Still, there are a couple of things UX design professionals do agree on: design is good, design is essential, and people should benefit positively from their interaction with any design. So I began to focus on what people actually do rather than what their title says, because titles don’t get design done, people do.
Parallels Between Sustainability and User Experience
Not long afterward, I started an internship at an agency that focused mainly on sustainability and corporate communications. The digital team, of which I was a part, got to attend an in-house training on sustainability to gain a better understanding of why it is the company’s focus and how the work of other teams fits into that overall goal. As the talk progressed, I began to see clear parallels between sustainability and user experience. It was as though they were interwoven with one another. This helped me to appreciate the importance of UX professionals much more, the areas we ought to occupy, and the roles we need to play. But this had nothing to do with titles.
Sustainability, like user experience, is an important aspect of our lives that society has neglected for decades. Both people and companies are beginning to realize how necessary it is to focus on these elements. But when we look at them in a corporate context, sustainability and user experience are functions that should neither be stand-alone organizations nor run as add-ons. We must embed them into a company’s ethos, values, and actions. This, in turn, creates the need to have certain people to take on the responsibility of overseeing, directing, and managing these elements. In forward-thinking organizations, sustainability officers and UX professionals take on these responsibilities.
More important, given that these two elements have just begun to get traction, there are strategic roles that every sustainability officer and UX professional ought to play—regardless of their titles or how or where they are employed. One person need not take on all of these roles, but each of us should play at least one of these roles to which he or she is well suited. The roles and responsibilities sustainability and user experience share include the following:
- educator
- innovator
- disruptor
- partner
Educator
Every one of us goes through some form of education, whether informal or formal, and we can all agree on the importance of education. We should target education on user experience toward both UX professionals and those outside the profession. The responsibilities of the Educator role include mentorship within the UX profession, writing, and speaking at conferences. The more people learn about user experience, the more likely they are to change their mindsets toward it.

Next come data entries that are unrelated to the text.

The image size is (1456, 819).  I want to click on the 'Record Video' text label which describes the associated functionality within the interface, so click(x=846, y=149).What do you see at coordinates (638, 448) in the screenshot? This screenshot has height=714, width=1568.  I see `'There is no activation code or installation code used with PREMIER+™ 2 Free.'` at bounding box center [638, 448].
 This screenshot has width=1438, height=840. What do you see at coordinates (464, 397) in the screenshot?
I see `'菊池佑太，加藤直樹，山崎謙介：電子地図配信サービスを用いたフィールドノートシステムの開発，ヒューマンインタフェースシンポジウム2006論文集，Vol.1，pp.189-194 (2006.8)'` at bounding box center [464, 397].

I have benefitted immensely from being educated through mentorships, workshops, and the articles I’ve read. I have also seen companies implement education internally. At the end of each week, the UX team or others would give a presentation to other teams about the projects they had worked on, some of the key activities they had taken part in, and how they related to every other team and the company’s bottom line. Educational activities need not be elaborate. The Educator role is one that almost anyone with a passion for user experience can take on.